Work instruction 1: Echo the passage of the Ghostwire: Tokyo review between "The story deals" and "mid or end.", inclusive.
Work instruction 2:
Answer these questions from the Ghostwire: Tokyo review:
(a) What is the name of the main protagonist?
(b) Which developer's history of off-beat but solid horror games is mentioned?
(c) At the start of which act does the game throw away what it built in the first two chapters?

Selected extract:
┌────────
Since its first reveal, Ghostwire: Tokyo had intrigued a lot of people, whether they like FPS games or not. A big part of that intrigue was the first-person “ninjutsu” aspect in the trailers combined with the history of Tango Gameworks delivering some off-beat but solid horror games. Imagine being a ninja, fighting demons in a neon-lit Tokyo while enjoying the beauty of casting ninjutsu spells in a first-person perspective. If you have ever had fantasies of living as Naruto, Ghostwire Tokyo seemed set to deliver upon those.
After playing through the preview of Ghostwire Tokyo and later being able to get my hands on the complete version of the game, I’m not so sure if those Konoha ninja fantasies hold true in the context of this game.
Ghostwire: Tokyo’s story is strange at its best and absolutely bonkers at its worst. The game opens with a cutscene where the main protagonist, Akito, is dead because of an accident. He is then possessed by a friendly neighborhood ghost later revealed to be KK (what was KK doing or occupying before him is unknown even towards the end of the story).
The story deals with loss, grief, abandonment and many other things. It sounds good on paper and I thought the end will bring up a lot of emotions when these grievances will be resolved. But oh boy was I wrong. Ghostwire Tokyo literally throws away everything it builds on in the first two chapters as soon as you start the third act. The story goes nowhere and lots of characters (Hello Ed?) and their stories remain unresolved. This is the first game I have played in God knows how long which has a beginning but no mid or end.
└────────
Information:
┌────────
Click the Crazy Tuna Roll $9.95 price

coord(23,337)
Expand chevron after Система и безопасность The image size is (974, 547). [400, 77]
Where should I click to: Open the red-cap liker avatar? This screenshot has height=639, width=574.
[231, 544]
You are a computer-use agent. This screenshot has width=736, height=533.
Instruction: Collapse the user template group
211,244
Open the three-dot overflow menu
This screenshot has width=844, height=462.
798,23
└────────
┌────────
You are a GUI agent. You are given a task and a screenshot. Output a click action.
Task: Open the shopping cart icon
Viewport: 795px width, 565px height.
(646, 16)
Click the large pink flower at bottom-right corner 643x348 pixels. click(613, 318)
└────────
Answer space 1:
The story deals with loss, grief, abandonment and many other things. It sounds good on paper and I thought the end will bring up a lot of emotions when these grievances will be resolved. But oh boy was I wrong. Ghostwire Tokyo literally throws away everything it builds on in the first two chapters as soon as you start the third act. The story goes nowhere and lots of characters (Hello Ed?) and their stories remain unresolved. This is the first game I have played in God knows how long which has a beginning but no mid or end.

Answer space 2:
(a) Akito
(b) Tango Gameworks
(c) The third act